[Stored data entries]
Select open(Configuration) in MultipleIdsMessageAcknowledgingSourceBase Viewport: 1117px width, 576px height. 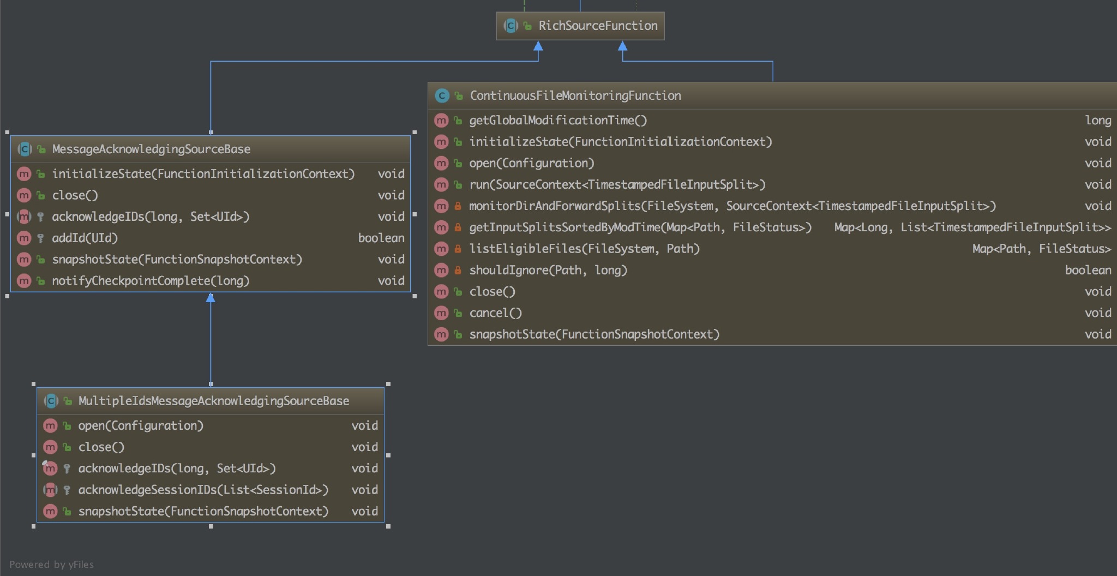pyautogui.click(x=141, y=425)
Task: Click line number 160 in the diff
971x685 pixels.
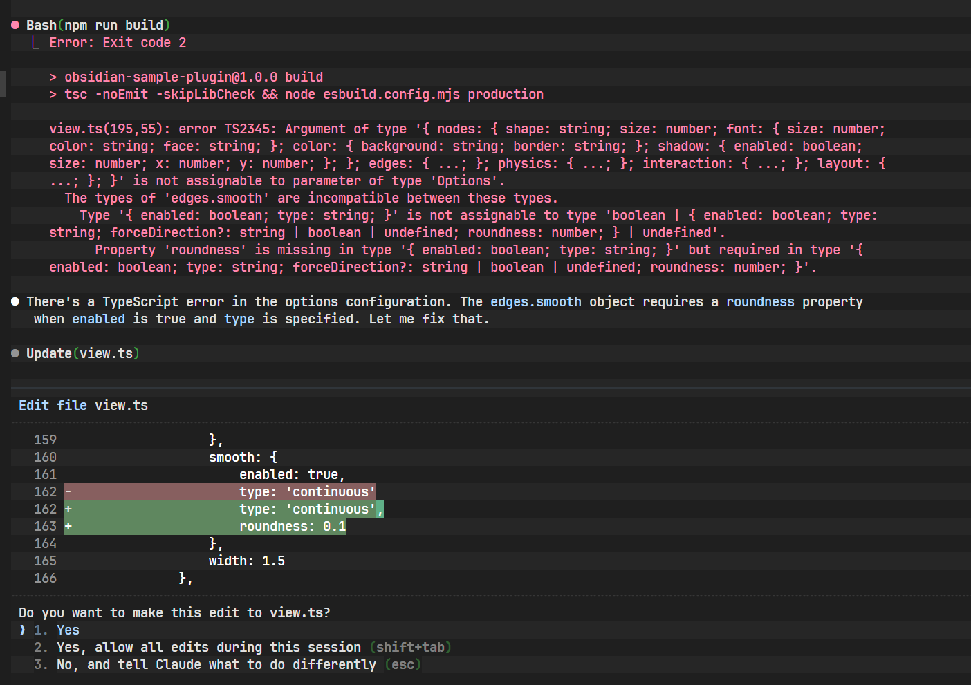Action: coord(45,458)
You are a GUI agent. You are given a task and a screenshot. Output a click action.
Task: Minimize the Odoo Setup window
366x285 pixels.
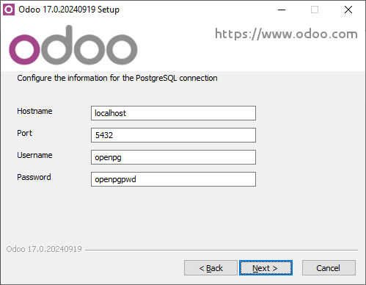[x=282, y=10]
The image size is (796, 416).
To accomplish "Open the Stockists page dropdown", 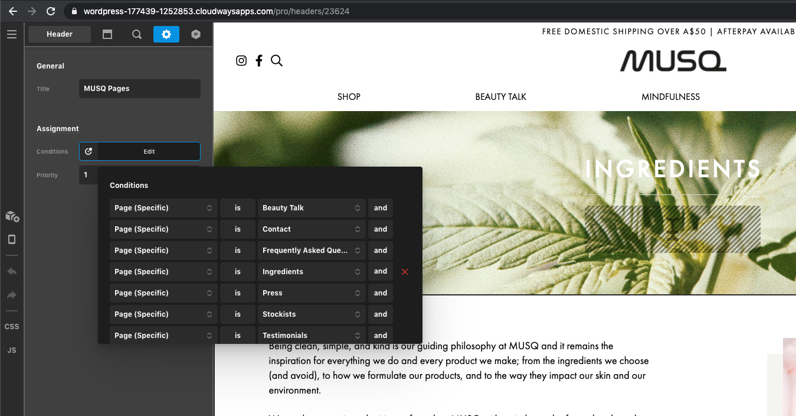I will click(312, 314).
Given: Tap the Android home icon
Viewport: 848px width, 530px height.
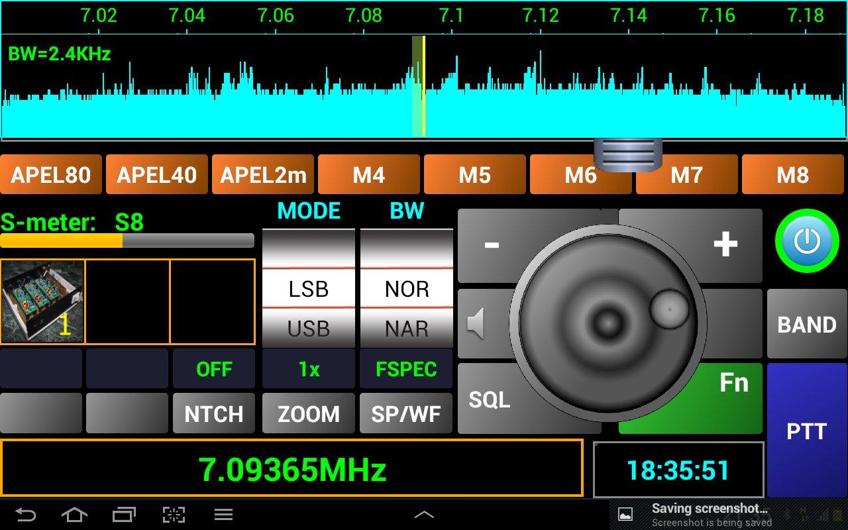Looking at the screenshot, I should (x=74, y=514).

**EXERCISE AIM:**
Retype exactly the lines from the one containing "Given: Tap the Android home icon" through the last line of the records above, both included, and leave out any pictures.

**OUTPUT FOR THIS TASK:**
Given: Tap the Android home icon
Viewport: 848px width, 530px height.
Looking at the screenshot, I should (x=74, y=514).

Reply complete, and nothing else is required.